Dataset records
=== Section Start ===

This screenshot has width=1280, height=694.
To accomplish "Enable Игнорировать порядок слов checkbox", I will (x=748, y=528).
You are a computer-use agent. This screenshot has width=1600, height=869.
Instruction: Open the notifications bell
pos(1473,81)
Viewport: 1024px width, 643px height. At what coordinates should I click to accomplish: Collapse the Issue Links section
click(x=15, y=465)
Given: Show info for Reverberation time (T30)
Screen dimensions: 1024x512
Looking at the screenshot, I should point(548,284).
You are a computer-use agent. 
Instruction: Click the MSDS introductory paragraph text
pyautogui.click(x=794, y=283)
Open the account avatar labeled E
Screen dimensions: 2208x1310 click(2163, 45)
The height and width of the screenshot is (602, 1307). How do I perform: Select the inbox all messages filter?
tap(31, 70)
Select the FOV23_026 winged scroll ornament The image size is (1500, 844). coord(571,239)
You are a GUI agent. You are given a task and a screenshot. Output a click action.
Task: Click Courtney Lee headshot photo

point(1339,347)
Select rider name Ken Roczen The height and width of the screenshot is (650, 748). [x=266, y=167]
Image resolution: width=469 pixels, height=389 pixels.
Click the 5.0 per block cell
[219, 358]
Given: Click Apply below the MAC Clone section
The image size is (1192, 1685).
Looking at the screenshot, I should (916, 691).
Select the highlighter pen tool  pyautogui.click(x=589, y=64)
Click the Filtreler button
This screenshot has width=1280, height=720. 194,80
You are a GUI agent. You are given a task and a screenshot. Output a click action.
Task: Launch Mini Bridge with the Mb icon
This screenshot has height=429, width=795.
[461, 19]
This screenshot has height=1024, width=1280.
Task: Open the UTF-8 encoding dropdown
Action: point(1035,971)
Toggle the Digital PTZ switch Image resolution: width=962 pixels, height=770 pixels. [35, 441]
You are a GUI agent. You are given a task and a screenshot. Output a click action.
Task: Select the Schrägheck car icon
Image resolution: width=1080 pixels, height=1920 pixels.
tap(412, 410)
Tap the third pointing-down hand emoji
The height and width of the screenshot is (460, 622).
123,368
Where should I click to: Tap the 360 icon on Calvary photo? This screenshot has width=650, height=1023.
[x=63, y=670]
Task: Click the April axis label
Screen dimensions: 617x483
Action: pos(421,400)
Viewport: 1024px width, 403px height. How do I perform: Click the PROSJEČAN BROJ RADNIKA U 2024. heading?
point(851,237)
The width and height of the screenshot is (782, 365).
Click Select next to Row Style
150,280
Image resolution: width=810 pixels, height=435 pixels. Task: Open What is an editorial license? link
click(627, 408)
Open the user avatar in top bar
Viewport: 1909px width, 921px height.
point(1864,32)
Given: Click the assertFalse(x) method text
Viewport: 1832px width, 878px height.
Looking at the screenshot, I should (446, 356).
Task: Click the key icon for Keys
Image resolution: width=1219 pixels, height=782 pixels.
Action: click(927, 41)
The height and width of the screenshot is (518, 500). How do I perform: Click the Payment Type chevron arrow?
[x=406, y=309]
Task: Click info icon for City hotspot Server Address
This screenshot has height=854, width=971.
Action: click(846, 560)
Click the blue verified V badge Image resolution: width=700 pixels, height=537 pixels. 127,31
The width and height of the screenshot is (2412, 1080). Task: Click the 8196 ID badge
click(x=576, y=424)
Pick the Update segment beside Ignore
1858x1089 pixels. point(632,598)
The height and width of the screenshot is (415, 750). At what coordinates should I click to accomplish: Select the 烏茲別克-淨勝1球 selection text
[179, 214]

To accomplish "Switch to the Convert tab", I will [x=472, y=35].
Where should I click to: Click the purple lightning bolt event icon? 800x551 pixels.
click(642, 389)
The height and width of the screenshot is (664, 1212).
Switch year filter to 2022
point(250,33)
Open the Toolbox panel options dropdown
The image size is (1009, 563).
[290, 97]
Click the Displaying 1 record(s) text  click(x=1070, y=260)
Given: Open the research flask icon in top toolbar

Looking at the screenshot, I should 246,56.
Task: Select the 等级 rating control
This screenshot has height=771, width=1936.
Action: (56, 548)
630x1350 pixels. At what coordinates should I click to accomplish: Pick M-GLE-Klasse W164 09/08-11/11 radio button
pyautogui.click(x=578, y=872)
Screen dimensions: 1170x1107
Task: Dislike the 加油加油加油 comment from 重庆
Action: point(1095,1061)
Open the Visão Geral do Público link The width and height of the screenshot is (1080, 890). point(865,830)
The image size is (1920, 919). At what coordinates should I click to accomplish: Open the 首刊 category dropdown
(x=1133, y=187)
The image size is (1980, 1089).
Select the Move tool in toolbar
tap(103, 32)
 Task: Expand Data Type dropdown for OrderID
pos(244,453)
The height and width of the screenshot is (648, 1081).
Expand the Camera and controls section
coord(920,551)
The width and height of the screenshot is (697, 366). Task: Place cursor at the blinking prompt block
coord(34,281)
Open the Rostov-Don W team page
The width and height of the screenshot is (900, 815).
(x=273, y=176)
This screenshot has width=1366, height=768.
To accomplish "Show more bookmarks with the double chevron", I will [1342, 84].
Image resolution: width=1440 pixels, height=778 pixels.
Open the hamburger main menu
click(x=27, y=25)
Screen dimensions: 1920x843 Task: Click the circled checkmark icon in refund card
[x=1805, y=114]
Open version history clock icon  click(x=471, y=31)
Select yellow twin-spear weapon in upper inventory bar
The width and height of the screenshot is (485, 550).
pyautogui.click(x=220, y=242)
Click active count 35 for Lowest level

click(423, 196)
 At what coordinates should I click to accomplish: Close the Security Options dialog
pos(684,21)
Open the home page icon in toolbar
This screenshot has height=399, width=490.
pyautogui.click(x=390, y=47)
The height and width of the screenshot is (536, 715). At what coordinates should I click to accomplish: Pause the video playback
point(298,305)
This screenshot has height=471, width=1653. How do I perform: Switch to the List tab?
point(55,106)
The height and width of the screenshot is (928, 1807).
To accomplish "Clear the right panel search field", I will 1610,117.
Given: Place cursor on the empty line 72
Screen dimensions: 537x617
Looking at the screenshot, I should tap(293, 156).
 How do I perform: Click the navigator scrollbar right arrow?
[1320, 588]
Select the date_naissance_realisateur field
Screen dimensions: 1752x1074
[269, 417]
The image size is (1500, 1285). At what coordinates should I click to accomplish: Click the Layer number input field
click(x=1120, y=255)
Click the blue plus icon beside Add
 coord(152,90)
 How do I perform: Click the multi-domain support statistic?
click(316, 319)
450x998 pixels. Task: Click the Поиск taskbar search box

=== Section End ===

## Instructions to follow
Nothing may be dropped or altered; repeat every record in full.

## Answer for this exercise
This screenshot has width=1280, height=694.
To accomplish "Enable Игнорировать порядок слов checkbox", I will (x=748, y=528).
You are a computer-use agent. This screenshot has width=1600, height=869.
Instruction: Open the notifications bell
pos(1473,81)
Viewport: 1024px width, 643px height. At what coordinates should I click to accomplish: Collapse the Issue Links section
click(x=15, y=465)
Given: Show info for Reverberation time (T30)
Screen dimensions: 1024x512
Looking at the screenshot, I should point(548,284).
You are a computer-use agent. 
Instruction: Click the MSDS introductory paragraph text
pyautogui.click(x=794, y=283)
Open the account avatar labeled E
Screen dimensions: 2208x1310 click(2163, 45)
The height and width of the screenshot is (602, 1307). How do I perform: Select the inbox all messages filter?
tap(31, 70)
Select the FOV23_026 winged scroll ornament The image size is (1500, 844). coord(571,239)
You are a GUI agent. You are given a task and a screenshot. Output a click action.
Task: Click Courtney Lee headshot photo

point(1339,347)
Select rider name Ken Roczen The height and width of the screenshot is (650, 748). [x=266, y=167]
Image resolution: width=469 pixels, height=389 pixels.
Click the 5.0 per block cell
[219, 358]
Given: Click Apply below the MAC Clone section
The image size is (1192, 1685).
Looking at the screenshot, I should (916, 691).
Select the highlighter pen tool  pyautogui.click(x=589, y=64)
Click the Filtreler button
This screenshot has width=1280, height=720. 194,80
You are a GUI agent. You are given a task and a screenshot. Output a click action.
Task: Launch Mini Bridge with the Mb icon
This screenshot has height=429, width=795.
[461, 19]
This screenshot has height=1024, width=1280.
Task: Open the UTF-8 encoding dropdown
Action: point(1035,971)
Toggle the Digital PTZ switch Image resolution: width=962 pixels, height=770 pixels. [35, 441]
You are a GUI agent. You are given a task and a screenshot. Output a click action.
Task: Select the Schrägheck car icon
Image resolution: width=1080 pixels, height=1920 pixels.
tap(412, 410)
Tap the third pointing-down hand emoji
The height and width of the screenshot is (460, 622).
123,368
Where should I click to: Tap the 360 icon on Calvary photo? This screenshot has width=650, height=1023.
[x=63, y=670]
Task: Click the April axis label
Screen dimensions: 617x483
Action: pos(421,400)
Viewport: 1024px width, 403px height. How do I perform: Click the PROSJEČAN BROJ RADNIKA U 2024. heading?
point(851,237)
The width and height of the screenshot is (782, 365).
Click Select next to Row Style
150,280
Image resolution: width=810 pixels, height=435 pixels. Task: Open What is an editorial license? link
click(627, 408)
Open the user avatar in top bar
Viewport: 1909px width, 921px height.
point(1864,32)
Given: Click the assertFalse(x) method text
Viewport: 1832px width, 878px height.
Looking at the screenshot, I should (446, 356).
Task: Click the key icon for Keys
Image resolution: width=1219 pixels, height=782 pixels.
Action: click(927, 41)
The height and width of the screenshot is (518, 500). How do I perform: Click the Payment Type chevron arrow?
[x=406, y=309]
Task: Click info icon for City hotspot Server Address
This screenshot has height=854, width=971.
Action: click(846, 560)
Click the blue verified V badge Image resolution: width=700 pixels, height=537 pixels. 127,31
The width and height of the screenshot is (2412, 1080). Task: Click the 8196 ID badge
click(x=576, y=424)
Pick the Update segment beside Ignore
1858x1089 pixels. point(632,598)
The height and width of the screenshot is (415, 750). At what coordinates should I click to accomplish: Select the 烏茲別克-淨勝1球 selection text
[179, 214]

To accomplish "Switch to the Convert tab", I will [x=472, y=35].
Where should I click to: Click the purple lightning bolt event icon? 800x551 pixels.
click(642, 389)
The height and width of the screenshot is (664, 1212).
Switch year filter to 2022
point(250,33)
Open the Toolbox panel options dropdown
The image size is (1009, 563).
[290, 97]
Click the Displaying 1 record(s) text  click(x=1070, y=260)
Given: Open the research flask icon in top toolbar

Looking at the screenshot, I should 246,56.
Task: Select the 等级 rating control
This screenshot has height=771, width=1936.
Action: (56, 548)
630x1350 pixels. At what coordinates should I click to accomplish: Pick M-GLE-Klasse W164 09/08-11/11 radio button
pyautogui.click(x=578, y=872)
Screen dimensions: 1170x1107
Task: Dislike the 加油加油加油 comment from 重庆
Action: point(1095,1061)
Open the Visão Geral do Público link The width and height of the screenshot is (1080, 890). point(865,830)
The image size is (1920, 919). At what coordinates should I click to accomplish: Open the 首刊 category dropdown
(x=1133, y=187)
The image size is (1980, 1089).
Select the Move tool in toolbar
tap(103, 32)
 Task: Expand Data Type dropdown for OrderID
pos(244,453)
The height and width of the screenshot is (648, 1081).
Expand the Camera and controls section
coord(920,551)
The width and height of the screenshot is (697, 366). Task: Place cursor at the blinking prompt block
coord(34,281)
Open the Rostov-Don W team page
The width and height of the screenshot is (900, 815).
(x=273, y=176)
This screenshot has width=1366, height=768.
To accomplish "Show more bookmarks with the double chevron", I will [1342, 84].
Image resolution: width=1440 pixels, height=778 pixels.
Open the hamburger main menu
click(x=27, y=25)
Screen dimensions: 1920x843 Task: Click the circled checkmark icon in refund card
[x=1805, y=114]
Open version history clock icon  click(x=471, y=31)
Select yellow twin-spear weapon in upper inventory bar
The width and height of the screenshot is (485, 550).
pyautogui.click(x=220, y=242)
Click active count 35 for Lowest level

click(423, 196)
 At what coordinates should I click to accomplish: Close the Security Options dialog
pos(684,21)
Open the home page icon in toolbar
This screenshot has height=399, width=490.
pyautogui.click(x=390, y=47)
The height and width of the screenshot is (536, 715). At what coordinates should I click to accomplish: Pause the video playback
point(298,305)
This screenshot has height=471, width=1653. How do I perform: Switch to the List tab?
point(55,106)
The height and width of the screenshot is (928, 1807).
To accomplish "Clear the right panel search field", I will 1610,117.
Given: Place cursor on the empty line 72
Screen dimensions: 537x617
Looking at the screenshot, I should tap(293, 156).
 How do I perform: Click the navigator scrollbar right arrow?
[1320, 588]
Select the date_naissance_realisateur field
Screen dimensions: 1752x1074
[269, 417]
The image size is (1500, 1285). At what coordinates should I click to accomplish: Click the Layer number input field
click(x=1120, y=255)
Click the blue plus icon beside Add
 coord(152,90)
 How do I perform: Click the multi-domain support statistic?
click(316, 319)
450x998 pixels. Task: Click the Поиск taskbar search box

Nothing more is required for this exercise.